The former president was seized on Saturday but the U.S. military waited a day to formally announce that he had been found in a spider-hole near Tikrit. Eager to prove to Iraqis that Saddam was in custody, the military also showed video of the ousted leader, haggard and gray-bearded, as a military doctor examined him.

Raghad said Saddam's unkempt appearance in the footage released by the U.S.-led occupation authority was "a painful sight for each and every Arab, because the aim of releasing such images was to break the spirit of Arabs," she added.

Raghad also reiterated that her father appeared sedated in the TV footage. "As a daughter, I told them from the start, 'My father is drugged. I am 100 percent convinced'," she said.

President Bush has said he didn't know if Saddam was sedated but the images that were released were not designed to humiliate him.

Asked if she thought Saddam would get a fair trial, she said: "Of course I don't believe he'll receive a fair trial, because it will be conducted by an unrecognized party."

She was referring to the U.S.-appointed interim Iraqi Governing Council. "The interim government is not recognized internationally, nor in the Arab world," she said. "It has not been recognized by anyone. So, by what right will the trial proceed?"

Saddam and his wife, Sajida Khairallah Telfah, had three daughters and two sons. The two brothers, Odai and Qusai, were killed in a shootout with U.S. forces in the northern Iraqi city of Mosul on July 22.

Meanwhile, Baghdad residents got to see new pictures of Saddam on Thursday. They snapped copies of an Iraqi newspaper with a front-page photo of Saddam sitting in his jail cell with one of longtime opponents.

The deposed dictator is shown just feet from Ahmad Chalabi, a member of Iraq's American-picked Governing Council and once a Pentagon favorite to succeed Saddam.

The picture, covering most of the front page of the Al-Moutamar newspaper, which Chalabi publishes, was taken Sunday when Chalabi and three other council members were taken to see the former dictator.

In the photo, Saddam is sitting on a floor leaning against a bare tile wall, wearing a white robe and a jacket, while Chalabi sits next to him on a chair, leaning forward as if talking to him.

The edition disappeared off the newsstands by midday Thursday, with some vendors selling copies for more than double the price.

Saddam's interrogation is continuing at an undisclosed location in Iraq, U.S. officials said, with the Central Intelligence Agency taking the lead role. An interim council member said the former president is in the greater Baghdad area.

CBS News Correspondent Jim Stewart reports Saddam is being treated well, but subjected to sleep deprivation.

According to USA Today, Saddam is being shown videotapes of Iraqis demonstrating against him, mass graves, torture sessions and executions in order to trick him into revealing information. Interrogators are also closely watching his reactions as a guide to his responses to questions.

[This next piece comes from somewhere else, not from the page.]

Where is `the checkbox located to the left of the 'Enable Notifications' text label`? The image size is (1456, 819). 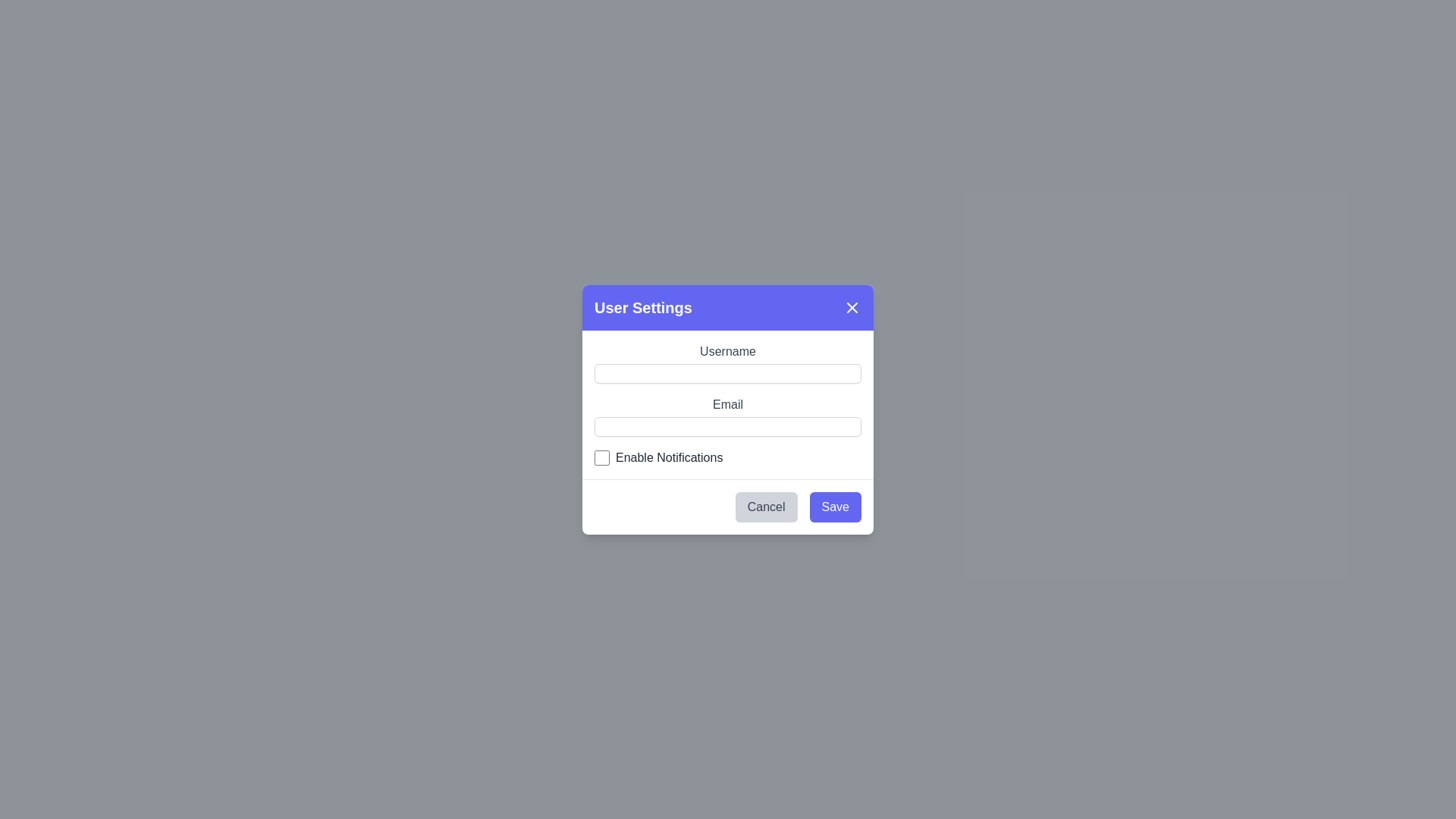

Intelligence and weapons experts doubt that the interrogation will yield much useful information about guerrilla fighters or Iraq's alleged illegal arsenal. For one thing, he has little incentive to cooperate since his execution is likely. For another, he may know little about the insurgency killing U.S. troops or about the details of Iraq's illegal weapons programs — if any existed.

So far, Saddam has denied to his interrogators that his regime had weapons of mass destruction and ties to al Qaeda, U.S. officials said. He has also denied knowledge of the fate of Scott Speicher, the Navy fighter pilot who disappeared over Iraq during the first Gulf War.

U.S. intelligence and military officials say their first priority is to focus on the resistance and the whereabouts of Izzat Ibrahim al-Douri and other remaining senior regime officials and insurgent leaders.